What is needed – Return the records as they stand. No picture is to be included.

Extracted records
--

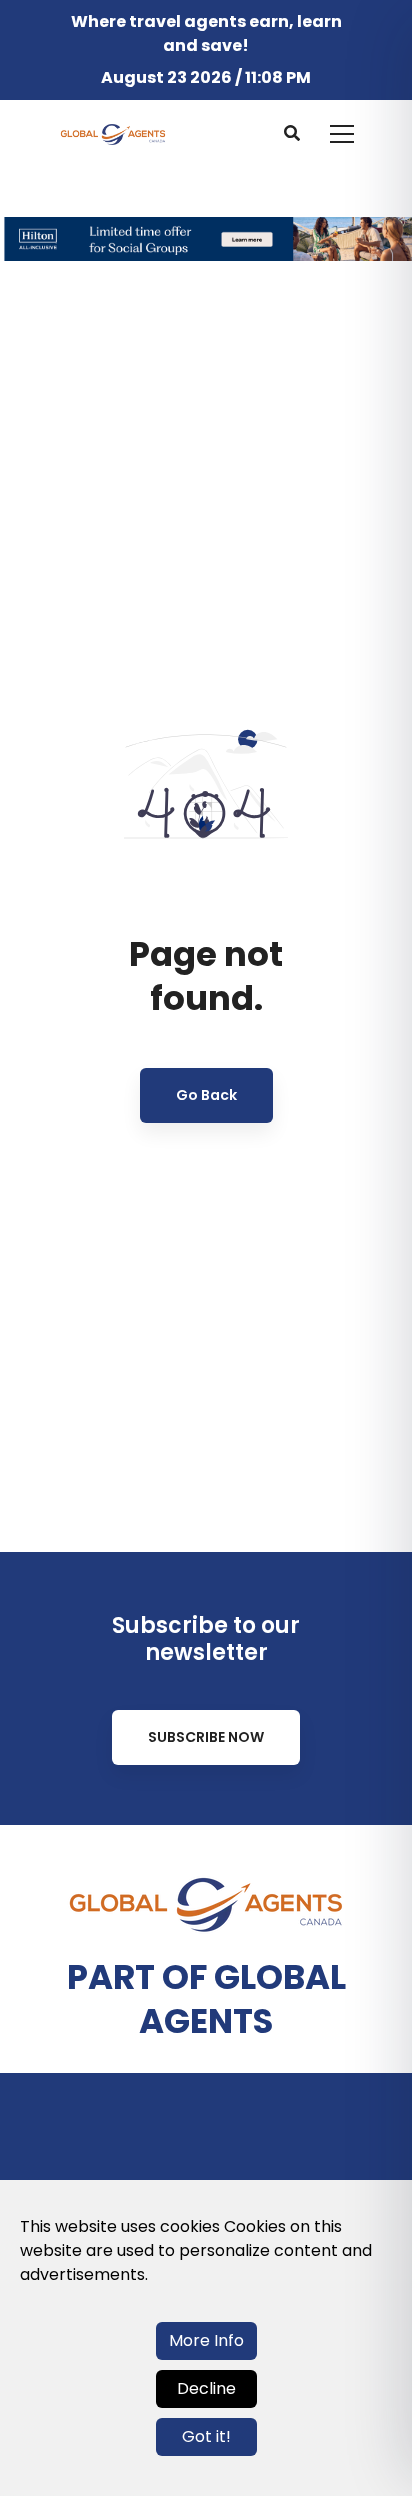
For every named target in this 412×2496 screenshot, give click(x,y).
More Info (206, 2340)
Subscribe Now (206, 1737)
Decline (206, 2388)
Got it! (206, 2436)
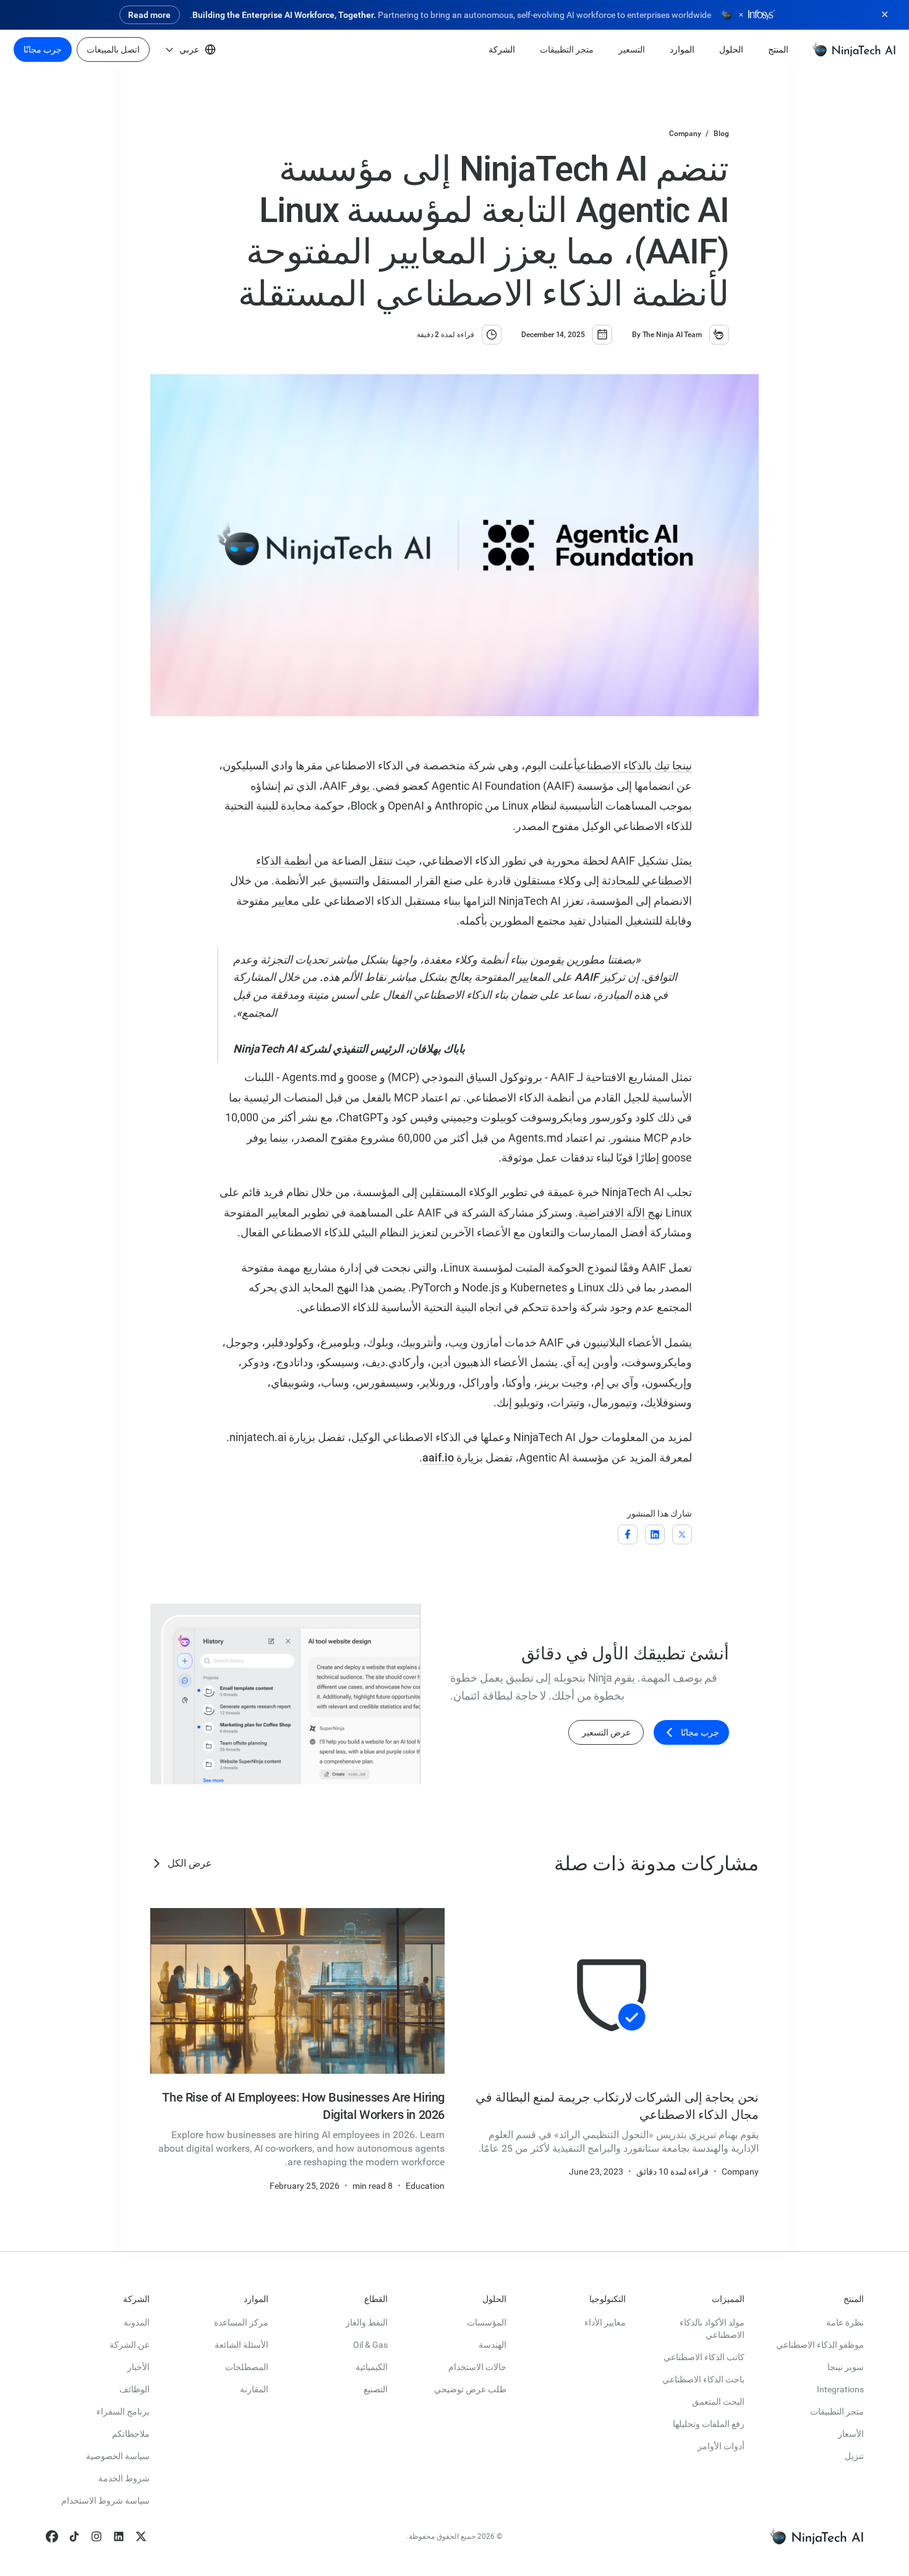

--

Solution to this exercise –
For every named target in this 412×2496 screenshot, give click(x,y).
More Info (206, 2340)
Subscribe Now (206, 1737)
Decline (206, 2388)
Got it! (206, 2436)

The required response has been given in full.